• [EXERCISE]:
Print the lines below exactly, beginning with the one that contains "Instruction: Open the FAQ speech bubble icon" and stopping after the last line.

[Saved entries]
BEGIN
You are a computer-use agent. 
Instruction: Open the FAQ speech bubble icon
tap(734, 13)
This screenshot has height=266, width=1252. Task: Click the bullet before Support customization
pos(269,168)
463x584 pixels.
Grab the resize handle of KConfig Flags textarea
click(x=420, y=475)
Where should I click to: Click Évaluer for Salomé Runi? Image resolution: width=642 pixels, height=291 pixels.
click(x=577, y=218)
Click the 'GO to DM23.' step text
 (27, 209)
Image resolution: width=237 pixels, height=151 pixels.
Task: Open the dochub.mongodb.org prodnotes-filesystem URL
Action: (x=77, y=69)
END
• [TASK ANSWER]:
Instruction: Open the FAQ speech bubble icon
tap(734, 13)
This screenshot has height=266, width=1252. Task: Click the bullet before Support customization
pos(269,168)
463x584 pixels.
Grab the resize handle of KConfig Flags textarea
click(x=420, y=475)
Where should I click to: Click Évaluer for Salomé Runi? Image resolution: width=642 pixels, height=291 pixels.
click(x=577, y=218)
Click the 'GO to DM23.' step text
 (27, 209)
Image resolution: width=237 pixels, height=151 pixels.
Task: Open the dochub.mongodb.org prodnotes-filesystem URL
Action: (x=77, y=69)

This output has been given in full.